Java Streams, Part 1
An introduction to the java.util.stream library
Run functional-style queries on collections and other data sets
Content series:
This content is part # of 5 in the series: Java Streams, Part 1
This content is part of the series:Java Streams, Part 1
Stay tuned for additional content in this series.
The major new language feature in Java SE 8 was lambda expressions. You can think of a lambda expression as an anonymous method; like methods, lambdas have typed parameters, a body, and a return type. But the real news wasn't lambda expressions themselves, but what they enable. Lambdas make it easy to express behavior as data, which in turn makes it possible to develop more-expressive and more-powerful libraries.
One such library, also introduced in Java SE 8, is the
java.util.stream
package (Streams), which enables the concise
and declarative expression of possibly-parallel bulk operations on various
data sources. Libraries like Streams could have been written in earlier
versions of Java, but without a compact behavior-as-data idiom they would
have been so cumbersome to use that no one would have wanted to use them.
You can consider Streams to be the first library to take advantage of the
power of lambda expressions in Java, but there's nothing magical about it
(though it is tightly integrated into the core JDK libraries). Streams
isn't part of the language — it's a carefully designed library that
takes advantage of some newer language features.
This article is the first in a series that explores the
java.util.stream
library in depth. This installment
introduces you to the library and gives you an overview of its advantages
and design principles. In subsequent installments, you learn how to use
streams to aggregate and summarize data and get a look at the library's
internals and performance optimizations.
Querying with streams
One of the most common uses of streams is to represent queries over data in collections. Listing 1 shows an example of a simple stream pipeline. The pipeline takes a collection of transactions modeling a purchase between a buyer and a seller, and computes the total dollar value of transactions by sellers living in New York.
Listing 1. A simple stream pipeline
int totalSalesFromNY = txns.stream() .filter(t -> t.getSeller().getAddr().getState().equals("NY")) .mapToInt(t -> t.getAmount()) .sum();
“Streams exploit that most powerful of computing principles: composition.”
The filter()
operation selects only transactions with sellers
from New York. The mapToInt()
operation selects the
transaction amount for the desired transactions. And the terminal
sum()
operation adds up these amounts.
Although this example is pretty and easy to read, detractors might point
out that the imperative (for
-loop) version of this query is
also simple and takes fewer lines of code to express. But the problem
doesn't have to get much more complicated for the benefits of the stream
approach to become evident. Streams exploit that most powerful of
computing principles: composition.

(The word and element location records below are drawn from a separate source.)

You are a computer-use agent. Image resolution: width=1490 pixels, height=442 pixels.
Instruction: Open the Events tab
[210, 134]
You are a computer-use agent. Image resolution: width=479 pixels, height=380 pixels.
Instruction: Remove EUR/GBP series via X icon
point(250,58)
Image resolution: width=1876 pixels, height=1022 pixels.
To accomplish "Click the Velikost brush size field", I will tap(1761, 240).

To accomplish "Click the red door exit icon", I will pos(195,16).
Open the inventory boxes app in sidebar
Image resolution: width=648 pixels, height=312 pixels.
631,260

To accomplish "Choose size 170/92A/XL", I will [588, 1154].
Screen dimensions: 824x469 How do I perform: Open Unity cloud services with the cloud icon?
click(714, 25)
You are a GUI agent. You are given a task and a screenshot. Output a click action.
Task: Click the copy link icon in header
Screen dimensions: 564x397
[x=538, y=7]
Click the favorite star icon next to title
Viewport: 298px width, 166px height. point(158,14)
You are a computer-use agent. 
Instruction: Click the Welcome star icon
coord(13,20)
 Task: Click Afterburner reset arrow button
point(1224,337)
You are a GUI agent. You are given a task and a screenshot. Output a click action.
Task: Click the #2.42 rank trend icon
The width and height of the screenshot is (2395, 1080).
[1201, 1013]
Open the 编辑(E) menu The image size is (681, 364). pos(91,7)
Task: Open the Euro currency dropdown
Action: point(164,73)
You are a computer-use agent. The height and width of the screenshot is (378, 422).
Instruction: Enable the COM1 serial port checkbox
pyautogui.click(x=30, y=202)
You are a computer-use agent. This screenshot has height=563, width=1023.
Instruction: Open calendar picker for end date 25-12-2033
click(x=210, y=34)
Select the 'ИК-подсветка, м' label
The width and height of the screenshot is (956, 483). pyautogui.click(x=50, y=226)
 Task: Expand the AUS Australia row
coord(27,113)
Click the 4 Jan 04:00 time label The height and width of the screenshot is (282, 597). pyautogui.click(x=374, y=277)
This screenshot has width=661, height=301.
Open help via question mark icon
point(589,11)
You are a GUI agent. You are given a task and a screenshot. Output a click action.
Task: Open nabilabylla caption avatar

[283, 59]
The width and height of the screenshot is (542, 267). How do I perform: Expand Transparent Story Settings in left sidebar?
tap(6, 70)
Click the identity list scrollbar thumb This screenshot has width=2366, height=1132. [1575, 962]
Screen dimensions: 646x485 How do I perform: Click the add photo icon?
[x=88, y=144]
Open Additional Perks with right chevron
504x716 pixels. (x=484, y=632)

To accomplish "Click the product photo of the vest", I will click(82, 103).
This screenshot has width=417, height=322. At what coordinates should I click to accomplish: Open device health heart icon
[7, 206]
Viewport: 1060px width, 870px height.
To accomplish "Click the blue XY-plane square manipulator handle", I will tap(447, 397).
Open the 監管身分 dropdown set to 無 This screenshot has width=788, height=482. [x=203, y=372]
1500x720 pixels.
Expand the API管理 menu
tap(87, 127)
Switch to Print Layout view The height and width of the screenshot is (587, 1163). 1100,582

By composing complex operations out of
simple building blocks (filtering, mapping, sorting, aggregation), streams
queries are more likely to remain straightforward to write and read as the
problem gets complicated than are more ad-hoc computations on the same
data sources.
As a more complex query from the same domain as Listing 1, consider "Print the names of sellers in transactions with buyers over age 65, sorted by name." Writing this query the old-fashioned (imperative) way might yield something like Listing 2.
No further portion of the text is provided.